Sid's Farm Website

Sid's Farm Website

Website Redesign

Website Redesign

Website

Redesign

Ecommerce

Cover Image

About the project

Overview

Sid's Farm had built a loyal base of customers who genuinely believed in what the brand stood for. But visit the website, and you wouldn't know it. The site looked like it hadn't been touched in years, hid some of its most compelling offerings completely, and was quietly leaving an enormous amount of revenue on the table.


Platform: Website (desktop and mobile)

Type: Full redesign

Focus: Conversion, discovery, trust

Brand: Sid's Farm, Hyderabad


How it started

One of the first questions asked during the discovery phase was simple: if someone who had never heard of Sid's Farm landed on the homepage, what would they think the brand was? What would they do next? The honest answer, at the time, was uncomfortable. The site communicated very little about why the brand was different, made it hard to find key features, and for anyone outside Hyderabad, gave zero indication that Sid's Farm could even serve anyone outside Hyderabad.

There was also a stranger problem hiding in plain sight. Sid's Farm was running farm visits. Real, immersive, deeply differentiated experiences where customers could walk through the manufacturing plant, watch milk being processed, see adulteration testing happen in real time, feed the cows, take a tractor ride, and walk through the plantation. People loved it. But the only way most of them found out about it was through an Instagram ad. There was no booking system. No dedicated page. To reserve a spot, you called a number and paid via UPI on the day. It was entirely word of mouth and paid reach, and it was staying invisible to everyone who went looking on the website.

The brand was doing extraordinary things behind the scenes. The website just wasn't telling anyone.


What needed to change

Five distinct problem areas came out of the discovery phase. Each one was a leaking bucket, and together they were costing the brand attention, trust, and revenue.


The look and feel were doing the brand a disservice.

Sid's Farm stood for purity, transparency, and a premium product. The website looked dated, low-budget, and inconsistent. The visual language was not doing justice to the quality of what was being sold. For a brand where trust is everything, this was a serious problem.


Products with pan-India potential were invisible

Ghee, cereals, and other products with a shelf life of six months or more could have been shipped across India. There was real demand. But the website gave no indication that this was possible. Anyone outside Hyderabad assumed Sid's Farm simply wasn't for them and left.

| Job 1 |
Repeat the Sid's Farm case study word for word, taking everything from "Sid's Farm had" down to "(desktop and mobile)".
| Job 2 |
Copy only the part of the records that starts at the line containing "has width=2560, height=1440." and runs down to the end of the records, keeping both ends and changing nothing.
The Sid's Farm case study and the records after it were taken from unrelated sources.

| Records |
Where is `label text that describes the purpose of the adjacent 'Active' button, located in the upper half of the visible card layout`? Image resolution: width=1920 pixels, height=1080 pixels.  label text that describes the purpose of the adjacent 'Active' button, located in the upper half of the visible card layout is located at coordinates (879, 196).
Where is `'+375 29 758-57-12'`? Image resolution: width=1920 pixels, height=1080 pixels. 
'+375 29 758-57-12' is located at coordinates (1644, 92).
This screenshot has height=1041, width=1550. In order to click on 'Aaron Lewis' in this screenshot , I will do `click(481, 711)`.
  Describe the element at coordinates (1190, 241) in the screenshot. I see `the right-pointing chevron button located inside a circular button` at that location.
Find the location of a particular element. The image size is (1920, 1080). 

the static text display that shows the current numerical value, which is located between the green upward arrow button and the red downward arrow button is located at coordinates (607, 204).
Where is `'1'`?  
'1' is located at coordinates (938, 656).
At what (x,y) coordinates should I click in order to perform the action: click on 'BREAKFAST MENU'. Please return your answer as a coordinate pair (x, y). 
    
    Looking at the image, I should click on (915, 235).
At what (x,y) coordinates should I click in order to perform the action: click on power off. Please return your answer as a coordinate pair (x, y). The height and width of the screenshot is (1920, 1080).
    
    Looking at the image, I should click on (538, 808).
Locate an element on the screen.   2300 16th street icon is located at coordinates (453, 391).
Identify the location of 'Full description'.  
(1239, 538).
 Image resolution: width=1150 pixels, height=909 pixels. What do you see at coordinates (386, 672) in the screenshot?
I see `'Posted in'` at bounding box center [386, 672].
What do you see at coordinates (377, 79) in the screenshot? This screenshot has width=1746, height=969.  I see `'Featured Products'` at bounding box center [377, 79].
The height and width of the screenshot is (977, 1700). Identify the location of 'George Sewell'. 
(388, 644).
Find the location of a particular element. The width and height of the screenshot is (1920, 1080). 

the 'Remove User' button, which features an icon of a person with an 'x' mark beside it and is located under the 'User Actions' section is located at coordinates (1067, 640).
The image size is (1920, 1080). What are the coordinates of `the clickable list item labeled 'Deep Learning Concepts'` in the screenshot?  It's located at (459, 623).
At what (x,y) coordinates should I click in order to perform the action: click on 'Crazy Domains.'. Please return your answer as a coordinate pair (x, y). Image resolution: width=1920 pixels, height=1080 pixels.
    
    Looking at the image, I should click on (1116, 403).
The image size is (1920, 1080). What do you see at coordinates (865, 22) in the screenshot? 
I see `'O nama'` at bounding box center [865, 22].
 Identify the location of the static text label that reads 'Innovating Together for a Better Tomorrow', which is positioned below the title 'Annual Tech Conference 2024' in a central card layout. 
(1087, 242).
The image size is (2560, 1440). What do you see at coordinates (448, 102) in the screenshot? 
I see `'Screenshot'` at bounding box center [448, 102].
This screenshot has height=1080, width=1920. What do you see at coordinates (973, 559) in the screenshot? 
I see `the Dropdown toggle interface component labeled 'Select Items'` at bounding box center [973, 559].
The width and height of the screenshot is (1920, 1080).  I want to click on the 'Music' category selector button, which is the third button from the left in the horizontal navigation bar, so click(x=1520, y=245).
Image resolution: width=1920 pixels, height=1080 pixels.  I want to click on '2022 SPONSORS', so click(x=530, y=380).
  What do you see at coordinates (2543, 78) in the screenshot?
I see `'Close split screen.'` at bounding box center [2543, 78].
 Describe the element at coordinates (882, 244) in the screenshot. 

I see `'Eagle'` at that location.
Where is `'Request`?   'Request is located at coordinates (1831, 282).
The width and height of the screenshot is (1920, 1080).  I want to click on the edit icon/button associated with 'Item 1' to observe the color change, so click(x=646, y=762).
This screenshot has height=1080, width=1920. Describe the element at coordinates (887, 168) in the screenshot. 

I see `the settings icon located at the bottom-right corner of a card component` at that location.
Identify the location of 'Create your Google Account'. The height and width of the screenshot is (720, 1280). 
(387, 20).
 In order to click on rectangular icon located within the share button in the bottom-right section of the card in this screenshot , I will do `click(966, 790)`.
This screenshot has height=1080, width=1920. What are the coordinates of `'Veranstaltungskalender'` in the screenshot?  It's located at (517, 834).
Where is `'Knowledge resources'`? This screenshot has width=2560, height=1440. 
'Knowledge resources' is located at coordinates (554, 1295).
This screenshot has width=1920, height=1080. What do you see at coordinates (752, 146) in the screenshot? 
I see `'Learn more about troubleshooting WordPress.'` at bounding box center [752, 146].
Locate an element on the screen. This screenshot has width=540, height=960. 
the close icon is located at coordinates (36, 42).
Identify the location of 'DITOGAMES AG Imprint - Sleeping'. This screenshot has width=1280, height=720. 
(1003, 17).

| Response 1 |
Sid's Farm had built a loyal base of customers who genuinely believed in what the brand stood for. But visit the website, and you wouldn't know it. The site looked like it hadn't been touched in years, hid some of its most compelling offerings completely, and was quietly leaving an enormous amount of revenue on the table.


Platform: Website (desktop and mobile)

| Response 2 |
Where is `'Knowledge resources'`? This screenshot has width=2560, height=1440. 
'Knowledge resources' is located at coordinates (554, 1295).
This screenshot has width=1920, height=1080. What do you see at coordinates (752, 146) in the screenshot? 
I see `'Learn more about troubleshooting WordPress.'` at bounding box center [752, 146].
Locate an element on the screen. This screenshot has width=540, height=960. 
the close icon is located at coordinates (36, 42).
Identify the location of 'DITOGAMES AG Imprint - Sleeping'. This screenshot has width=1280, height=720. 
(1003, 17).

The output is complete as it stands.